Bone Stress Injuries (BSI) are overuse injuries associated with repeated loading of bone by strenuous weight-bearing activities (such as running, jogging, marching) and inadequate recovery periods. BSI’s represent the failure of skeleton bone to withstand repetitive loading, leading to structural fatigue, localized bone pain, and tenderness around the area.[1] Bone Stress Injuries (BSI) are commonly seen in avid runners, track and field athletes, endurance athletes, military recruits, gymnasts, dancers, but also among otherwise healthy people who have recently started the new or intensive physical activity [2]accounting for 10% of all sports-related injuries.[3] BSI differs in severity, with initial findings of periosteal edema and marrow edema. In more severe conditions, stress fractures with distinct fracture lines are present. Stress fractures account for > 10% of total sports-related injuries and it could be as high as 30% in running. [4]
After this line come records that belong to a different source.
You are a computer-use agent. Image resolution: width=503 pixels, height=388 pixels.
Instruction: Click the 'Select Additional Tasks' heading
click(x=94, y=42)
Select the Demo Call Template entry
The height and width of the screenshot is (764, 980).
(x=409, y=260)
Pathophysiology[edit | edit source]

When the bone is subjected to mechanical forces the forces cause adaptive changes in the trabecular (i.e internal architecture of bone), followed by secondary adaptive changes in the bone cortex (i.e external architecture of bone). In trabecular bone, the initial response to mechanical forces is the microdamage of the trabecular which is repaired by a micro-callus. In cortical bone, the initial response to an increase in mechanical forces is osteoclastic activity (bone break down) which leads to resorption of bone. Osteoblastic cellular activity fills the resorption cavities with a lamellar bone. However, bone formation is slower than bone resorption.[5]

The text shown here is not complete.